Долли прислонилась к сиденью, прижимая к себе старую одежду. И снова узелок с одеждой, только в этот раз она не несет его на голове.
Подняв руку, чтобы постучать, Ума заметила, что дверь в кабинет администратора слегка приоткрыта. Она увидела его через щель. Он сидел прямо на кресле с высокой спинкой, уставившись в пространство, очки болтались на шее.
Когда она постучала, он вздрогнул и обернулся.
– Войдите.
Ума села напротив, на стул без подлокотников. Она поняла, что на этом месте обычно сидит его стенографист мистер Ранад, с блокнотом на коленях записывая надиктованные слова. Они молча переглянулись через широкий обитый кожей письменный стол. Перед администратором лежало открытое письмо, Ума мимоходом заметила, что оно было запечатано цветистой печатью из красного воска. Она первая отвела глаза, и лишь тогда он заговорил.
– Ты пришла сказать, что хочешь уехать домой. Я прав?
Она кивнула:
– Да.
– Могу я спросить, почему?
– Я здесь бесполезна. Я не могу сделать для тебя ничего такого, с чем бы ты гораздо лучше не справился сам. А когда уехала Долли...
Он откашлялся и оборвал ее.
– И могу я узнать, когда ты вернешься?
Она не ответила, молча глядя на свои колени.
– Так что?
– Ты заслуживаешь лучшего.
Он резко отвернулся, так что Ума могла видеть лишь часть его лица.
– Ты можешь снова жениться, - тихо произнесла она, - найти другую жену. Думаю, моя семья не будет возражать.
Он поднял палец, требуя ее молчания.
– Ты можешь объяснить, - сказал он холодным официальным тоном, - что я сделал не так? Я плохо с тобой обращался? Плохо себя вел?
– Нет. Никогда, - слезы хлынули из ее глаз, застилая обзор.

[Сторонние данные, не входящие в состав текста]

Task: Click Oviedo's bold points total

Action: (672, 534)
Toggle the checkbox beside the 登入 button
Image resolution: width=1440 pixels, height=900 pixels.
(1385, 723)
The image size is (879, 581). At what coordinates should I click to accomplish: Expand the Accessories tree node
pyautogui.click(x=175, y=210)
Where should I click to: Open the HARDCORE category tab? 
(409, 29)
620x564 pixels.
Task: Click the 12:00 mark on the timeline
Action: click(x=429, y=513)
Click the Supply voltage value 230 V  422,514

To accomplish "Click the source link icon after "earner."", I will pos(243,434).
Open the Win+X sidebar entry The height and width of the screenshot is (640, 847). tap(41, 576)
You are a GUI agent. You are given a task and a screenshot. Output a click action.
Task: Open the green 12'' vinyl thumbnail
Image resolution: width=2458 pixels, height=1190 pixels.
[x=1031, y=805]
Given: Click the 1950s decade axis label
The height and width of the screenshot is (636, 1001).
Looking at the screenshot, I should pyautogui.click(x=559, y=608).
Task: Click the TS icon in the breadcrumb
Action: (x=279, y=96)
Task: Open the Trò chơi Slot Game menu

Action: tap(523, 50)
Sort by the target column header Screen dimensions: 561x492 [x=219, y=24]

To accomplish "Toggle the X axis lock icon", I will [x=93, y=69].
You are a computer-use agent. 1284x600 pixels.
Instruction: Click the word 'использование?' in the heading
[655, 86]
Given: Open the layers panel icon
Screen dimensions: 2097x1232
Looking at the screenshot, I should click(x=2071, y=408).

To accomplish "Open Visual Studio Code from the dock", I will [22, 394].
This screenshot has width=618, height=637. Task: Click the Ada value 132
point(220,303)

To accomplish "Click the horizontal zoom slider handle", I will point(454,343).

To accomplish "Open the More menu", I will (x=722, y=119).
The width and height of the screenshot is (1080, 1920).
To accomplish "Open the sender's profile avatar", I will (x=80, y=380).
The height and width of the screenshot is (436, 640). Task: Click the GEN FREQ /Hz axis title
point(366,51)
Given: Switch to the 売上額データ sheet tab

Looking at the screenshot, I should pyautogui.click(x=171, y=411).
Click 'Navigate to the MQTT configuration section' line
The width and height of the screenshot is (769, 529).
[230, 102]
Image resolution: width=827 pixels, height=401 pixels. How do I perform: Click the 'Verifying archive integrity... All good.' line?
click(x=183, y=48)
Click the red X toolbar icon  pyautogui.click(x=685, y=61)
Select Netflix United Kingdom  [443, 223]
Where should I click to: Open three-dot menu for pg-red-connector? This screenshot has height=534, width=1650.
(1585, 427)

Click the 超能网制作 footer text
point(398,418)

– Ты был добр и терпелив. Мне не на что жаловаться.
– Раньше я часто мечтал о том, какая у меня будет семья, - теперь он говорил больше с самим собой, чем с Умой.
– Я буду жить с женщиной равного интеллекта и мужества, это казалось мне самым прекрасным, что можно ждать от жизни. Мы вместе откроем мир литературы, искусства, что может быть более вдохновляющим, принести большее удовольствие? Но эти мечты неисполнимы, только не в Индии, только не для нас, - он пробежал пальцами по лежащему перед ним письму, остановившись на тяжелой восковой печати.